Codes and notes on Labs of mit 6.175
In this Lab, you need to establish RISC-V compiler environment. However, the version of the RISC-V tools is 2016 which is too old to work properly. My solution is as follows:
You can get the up-to-date RISC-V compiler from their riscv-gnu-toolchain repository
Here you should follow their detailed process in README. I have concluded some command you may use. I finished this lab on Ubuntu 20.04
$ sudo apt-get install autoconf automake autotools-dev curl python3 python3-pip libmpc-dev libmpfr-dev libgmp-dev gawk build-essential bison flex texinfo gperf libtool patchutils bc zlib1g-dev libexpat-dev ninja-build git cmake libglib2.0-dev
./configure --prefix=/opt/riscv --with-multilib-generator="rv32i-ilp32--"
make linux
make check-gcc
Now, you will get executable "riscv32-unknown-elf" in the path "/opt/riscv/bin/". This is the compiler which translates C to assembly code.

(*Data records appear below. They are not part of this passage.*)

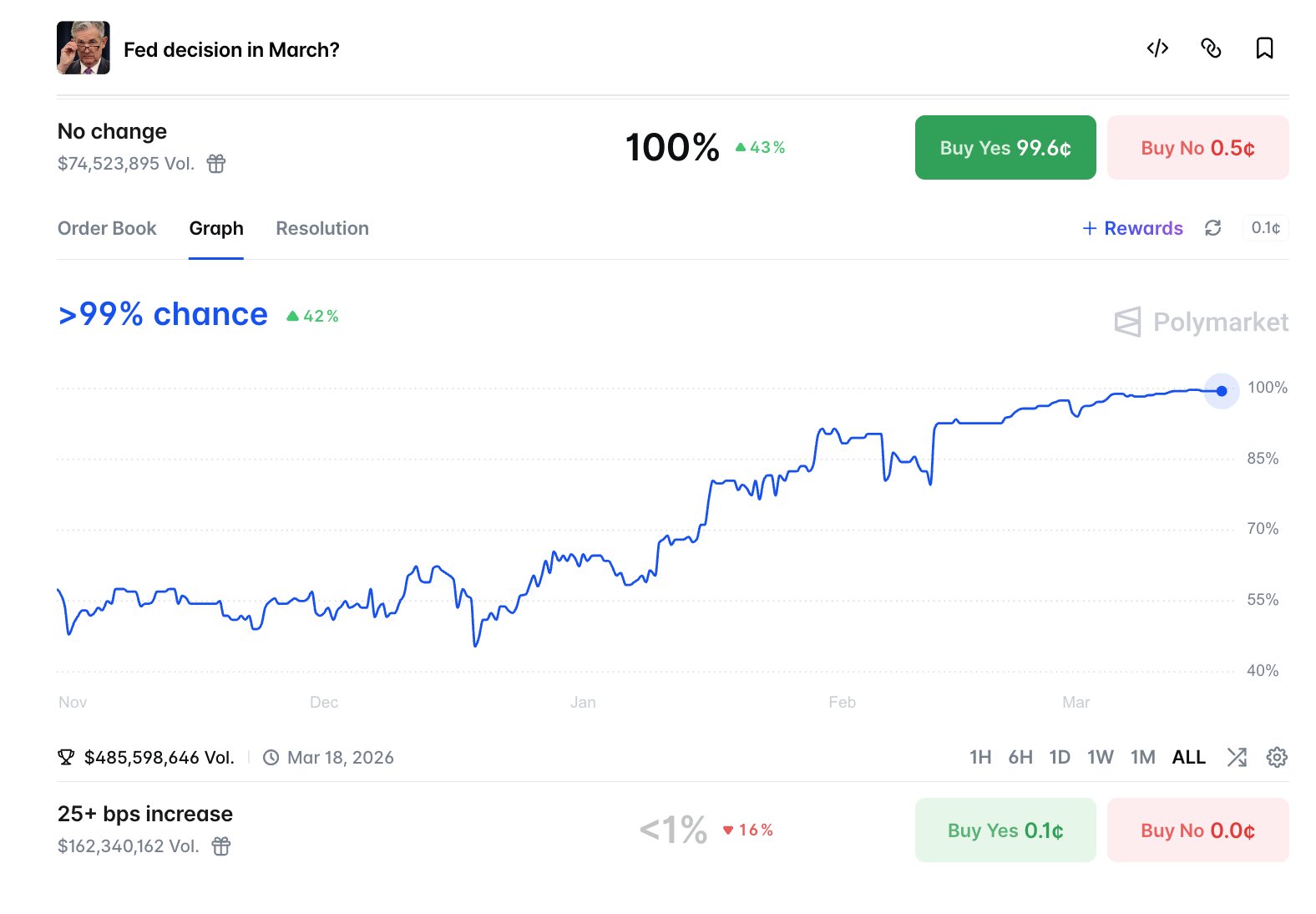Click the blue endpoint on the chart
Screen dimensions: 1316x914
(1222, 391)
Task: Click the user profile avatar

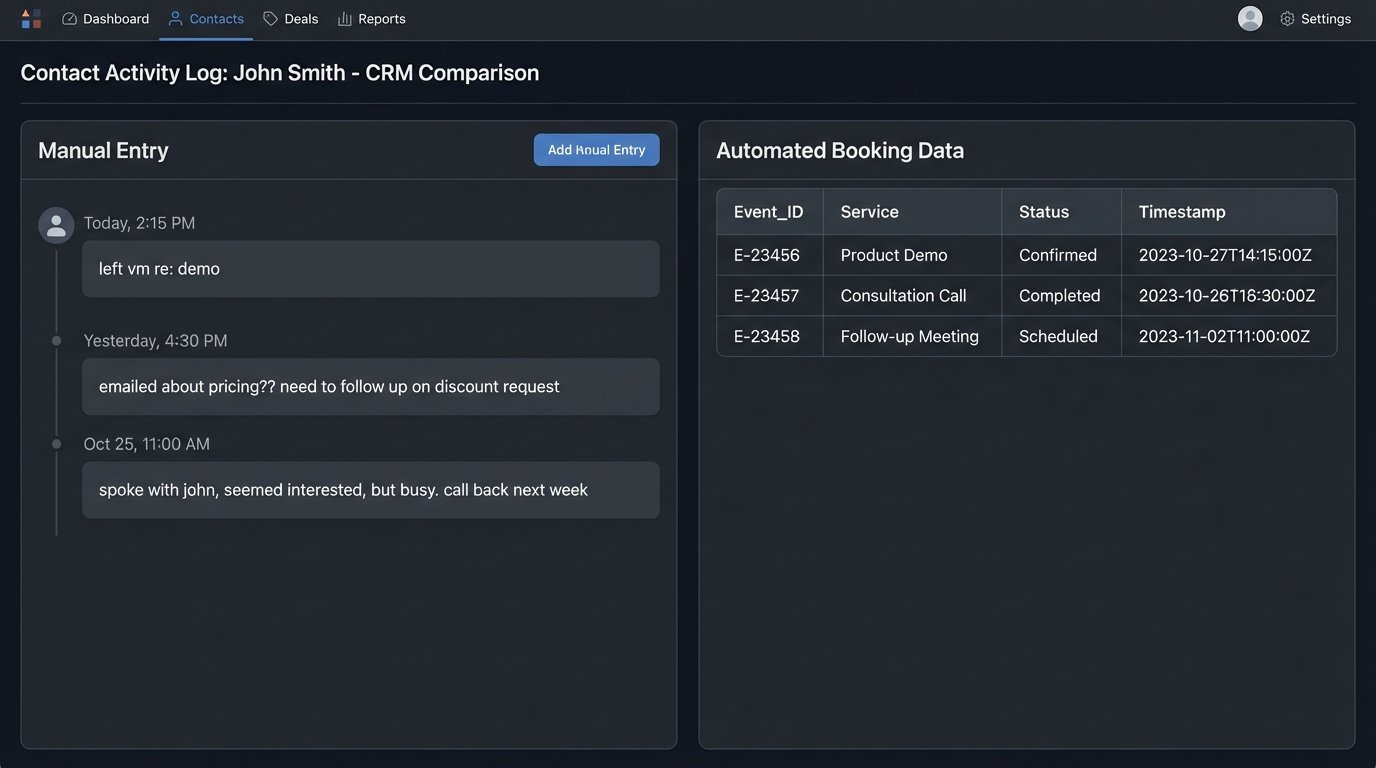Action: coord(1250,17)
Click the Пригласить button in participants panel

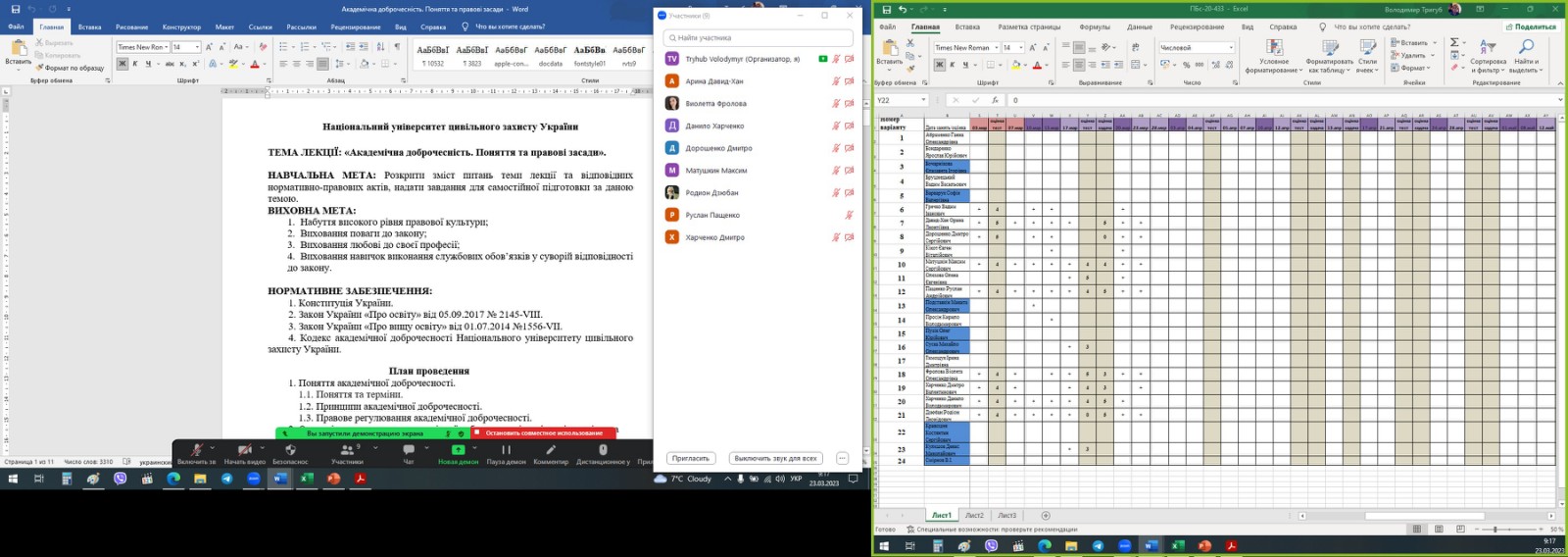(x=691, y=458)
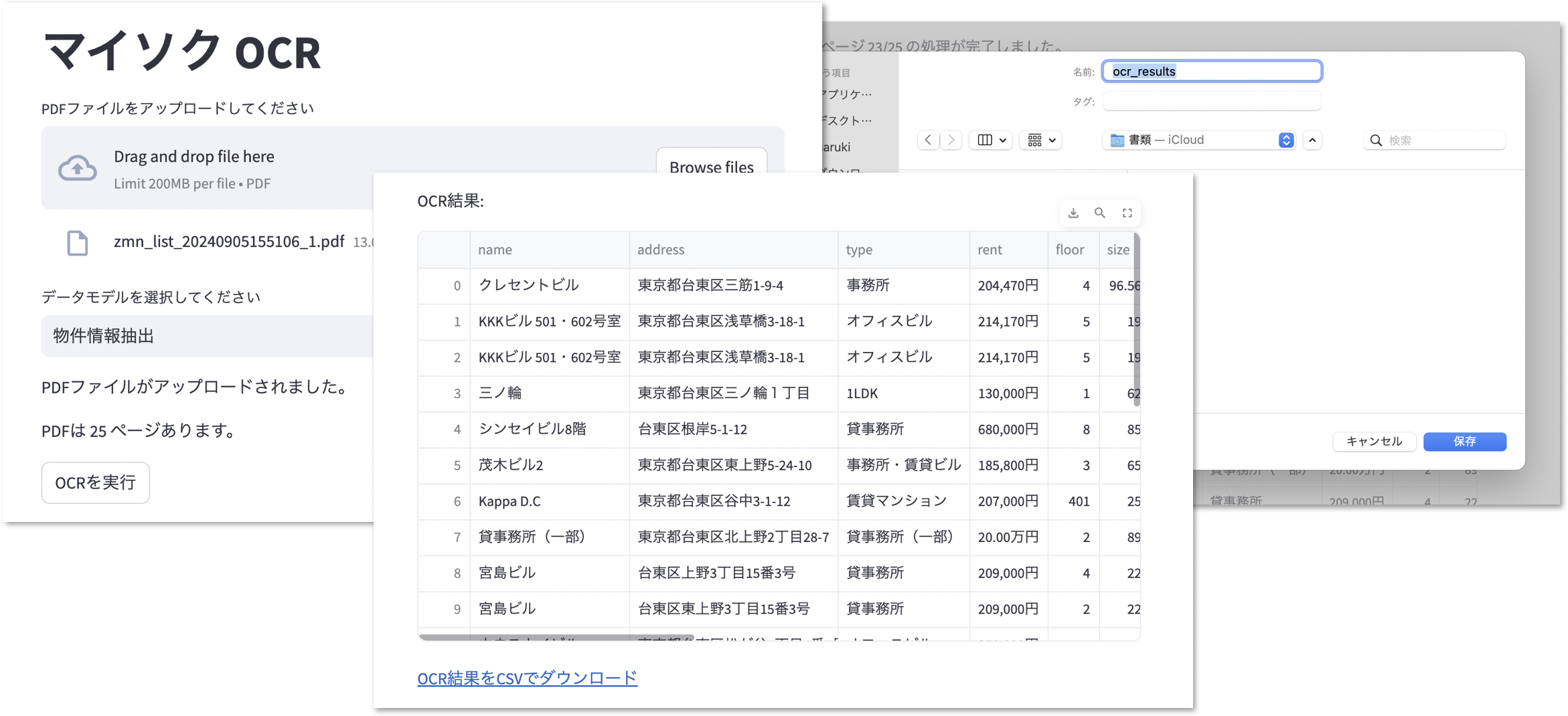Click the ocr_results filename field
Image resolution: width=1568 pixels, height=716 pixels.
pos(1212,72)
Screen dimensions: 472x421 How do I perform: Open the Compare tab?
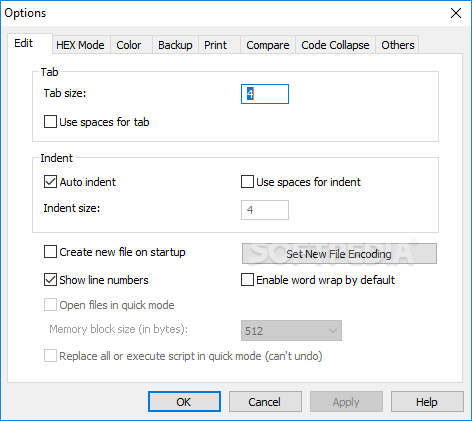pos(268,45)
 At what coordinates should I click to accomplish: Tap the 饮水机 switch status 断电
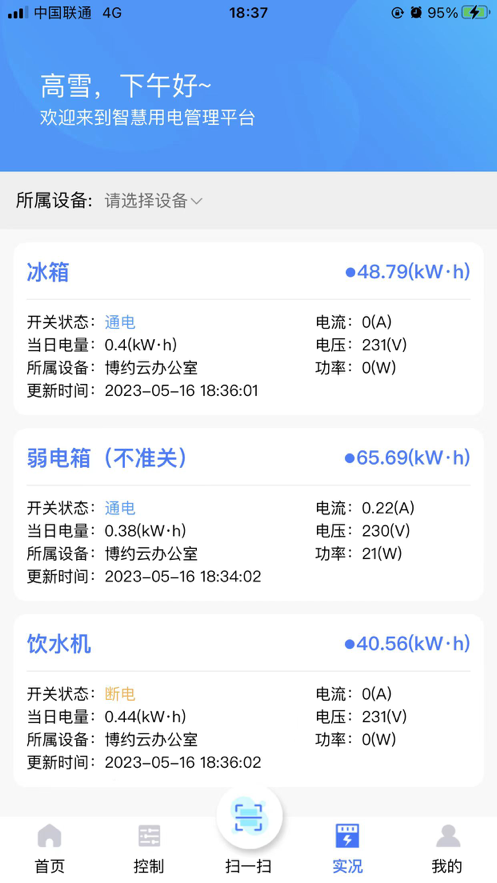120,694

The elf2hex tool provides in up-to-date RISC-V toolchain is incompatible with this old fashion lab. Fortunately, we can get it from riscv-fesvr in spite of this repo has been aborted for a long time. The README is broken, but I have found the approach to build "elf2hex"
$ ./configure
$ make
$ [sudo] make install
Congratuations! We got elf2hex
There is still something you should pay attention to in Makefile.
RISCV_GCC_OPTS = -static -fno-builtin-printf -fno-common -Wa,-march=rv32imazicsr -march=rv32imazicsr -std=gnu99 -ffast-math
Firstly, the extension of zicsr is necessary, or the compiler cannot identify zicsr commands.
Secondly, if you type -Wa,
before -march
, you should replicate the -march
in GCC options. Otherwise, only the assembler can identify the zicsr extension, the compiler cannot.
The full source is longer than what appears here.